Pembroke, was formed from Batavia, June 8, 1812. A part of Alabama was taken off in 1826 and Darien in 1832. It is the central town on the west border of the County. The surface is level or gently undulating. Tonawanda Creek flows through the north-east part, and Murder Creek through the south and south-west parts. The soil is a sandy and gravelly loam, intermixed with clay. The Tonawanda Indian Reservation occupies a portion of the north part of the town.

East Pembroke (p. v., situated on the line of Batavia, on Tonawanda Creek, contains three churches, viz., Baptist, Presbyterian and Roman Catholic; Rural Seminary, a hotel, three stores, a grist mill, a saw mill, a wool carding mill, a stave manufactory, a cheese factory and about 80 dwellings. It is a station on the Canandaigua and Niagara Falls branch of the N.Y.C.R.R.

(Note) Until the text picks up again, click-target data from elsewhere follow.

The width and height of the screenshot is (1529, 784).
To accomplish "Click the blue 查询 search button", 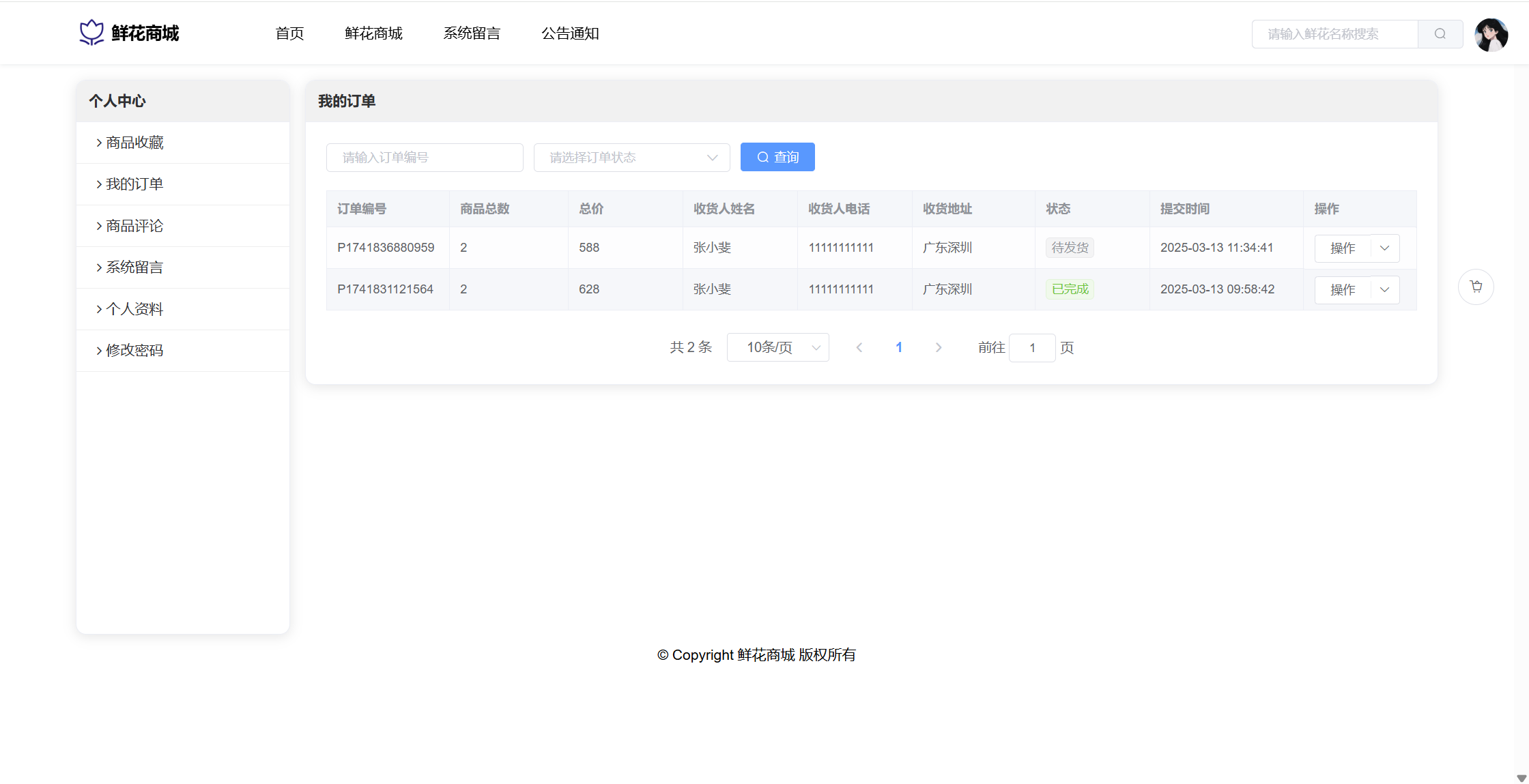I will point(777,157).
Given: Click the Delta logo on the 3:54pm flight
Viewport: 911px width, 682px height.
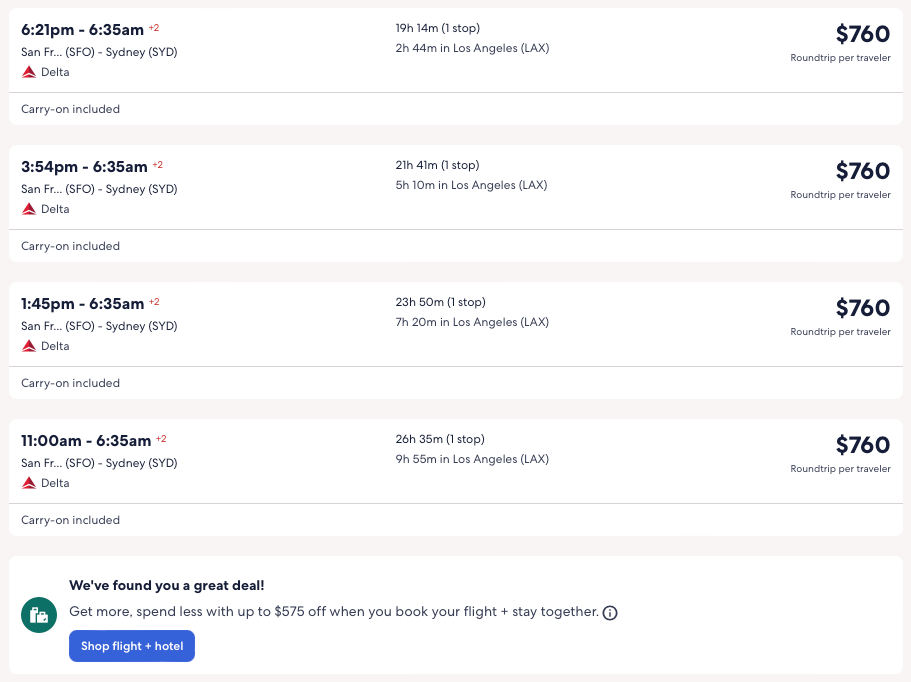Looking at the screenshot, I should click(28, 208).
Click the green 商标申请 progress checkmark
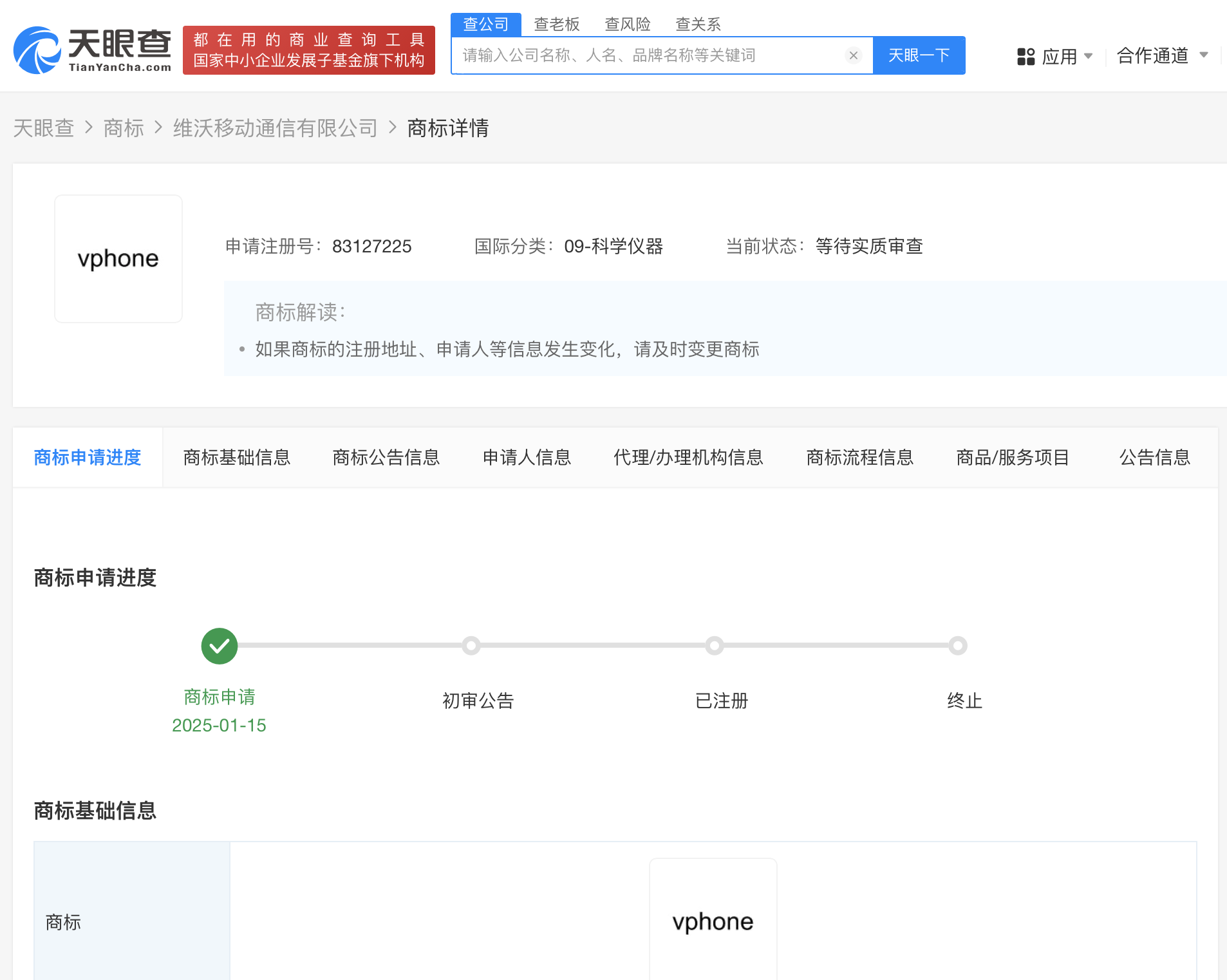Viewport: 1227px width, 980px height. click(219, 646)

Pembroke (p. v.), on Murder Creek, in the west part of the town, contains a church, several stores, mills and mechanic shops, and about 35 houses.

Corfu (p. v.) in the south part, on the N.Y.C. R.R., contains two churches, several stores, shops, &c., and between 200 and 300 inhabitants.

North Pembroke, (p. v.) on Tonawanda Creek, contains saw and grist mills and about 20 dwellings.

Indian Falls is a post office in the north part, on Tonawanda Creek.

Prospect Hill is a hamlet.

The first settlement was made by David GOSS, from Mass., in 1804. In 1808 John LONG, Dr. David LONG, from Washington Co., and Samuel CARR settled in the town, and Joseph LESTER, from Connecticut, in 1809.

The first birth was that of a child of Jonathan HASTINGS, Jr., in 1810; the first marriage was that of Ansell HASTINGS and Polly LONG, in 1812. The first school was taught by Anna HORTON, at Corfu, in 1811. Samuel CARR kept the first inn, at West Pembroke, in 1809; John BALL the first store, at the same place, in 1812. The first grist and saw mills were erected by
Samuel CARR, in 1808/9. The first Church (Cong.) was organized by Rev. Joshua SPENCER, the first preacher, in 1810, at Long's Corners. Rev. Mr. HOTCHKIN says: "Rev. Hugh WALLIS removed his family into the town in the latter part of the year 1816, or the early part of the next year, and continued to reside there for many years. The author believes that he organized the Church either before or shortly after the removal of his family into the place."

The population of the town in 1865 was 2,825, and its area 26,183 acres.